第12話

 (※ローマン視点)


「あなたが私と浮気していたことを、あなたのお父様に話すわ」


「……は?」


 マリーの言葉を聞いて、私は震えた。

 そんなことをされたら、私はお終いだ。

 どんな処遇が下されても、決して甘いものでないことは確実だ。

 そんなの、嫌だ……。

 頼むから、報告しないでくれ……。

 そう思っていたが、僕はあることに気付いた。


「馬鹿か、君は! 僕が浮気をしていたなんて言う君の言葉を、お父様が信じるはずがないだろう!」


「馬鹿は、あなたよ。私がさっき、何をしたのか、もう忘れたの?」


「え、何をしたかって……、思い出の写真を撮ったくらいで……」


 僕は数分前の出来事を思い出していたが、彼女が特に何かをしていた覚えはない。


「あなた、本当に馬鹿ね。あれは、思い出の写真じゃなくて、証拠の写真よ。あなたが、浮気をしていたという証拠を、私は既に持っているの。あの写真を見せれば、あなたのお父様も私の話を信じるでしょうね」


 確かに、彼女の言う通りだった。

 あの写真を見せれば、誰だって彼女の話を信じるだろう。

 僕は騙されているとも知らずに、写真を撮られてしまった。

 とりあえず、あの写真を処分しなければ……。

 そう思って、あの写真を破り捨てようと思ったが、すぐにそれが無理なことに気付いた。
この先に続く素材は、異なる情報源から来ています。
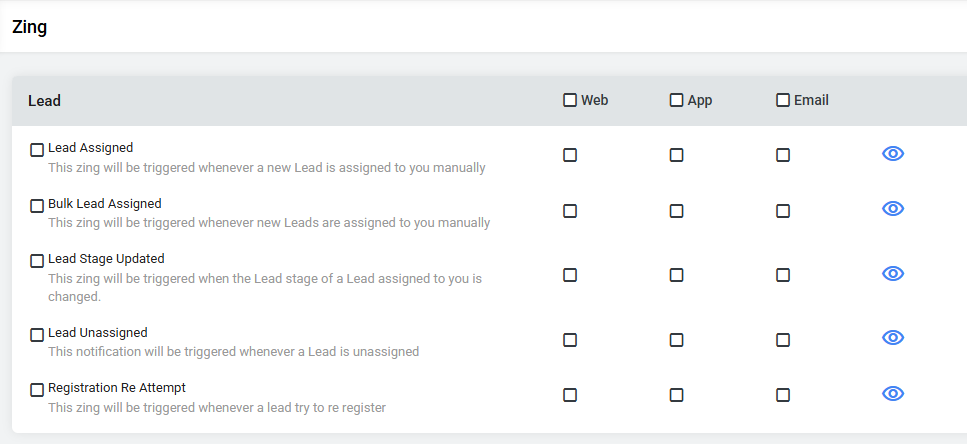Click the Lead section header
This screenshot has width=967, height=444.
44,101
 そうだ、あの写真は、金庫の中に保管されている……。

 奪うことなど、不可能だった。


「頼む、マリー。なんでも言うことを聞くから、お父様に報告するのだけは、やめてくれ」


 僕は頭を下げて、必死に彼女に懇願した。

 なんて屈辱だ……。 

 この僕が、人に頭を下げるなんて……。


「へえ……、なんでも、言うことを聞くのね?」


 彼女は、その言葉を聞いて、笑みを浮かべていた。

 今までに見たことのない類の笑みだった。

 これが、彼女の本性というわけか……。

 このままで、いいのか?

 彼女にやられっぱなしで、本当にいいのか?

 何か、打開策があるはずだ。

 考えろ……、考えるんだ……。


「そうだ! お父様に写真を見せると言ったが、それだと、君もただじゃ済まないぞ! 僕は既婚者だ! クリスタも、クリスタの親も、黙っていないだろう! 慰謝料を請求されることは確実! つまり、僕を貶めることができるとしても、君もかなり大きな損害を被ることになる! そのリスクを、理解しているのか?」


「何を言い出すかと思えば、そんなこと……」


 彼女はそう呟いたあと、狂ったように笑い始めた。


「そんなこと、百も承知だわ! 私はね、あなたに復讐さえできれば、あとはどうでもいいの! 自分が傷ついても不利益を被っても、何も問題ないのよ! あなたに復讐さえできれば、それでいいのよ!」


「そんな……」


 僕は絶望していた。

 リスクを承知の上で、僕を貶めようとしているなんて……。

 もう、僕には打つ手がない。


「でも、報告は、待ってあげてもいいわ。私はできるだけ長く、あなたの絶望する顔が見たいから。さっき、何でも言うことを聞くと言ったわね」


 彼女は、ゆがんだ笑みを浮かべて、こちらを見ていた。

 そして、とんでもない要求を、彼女はしてくるのだった。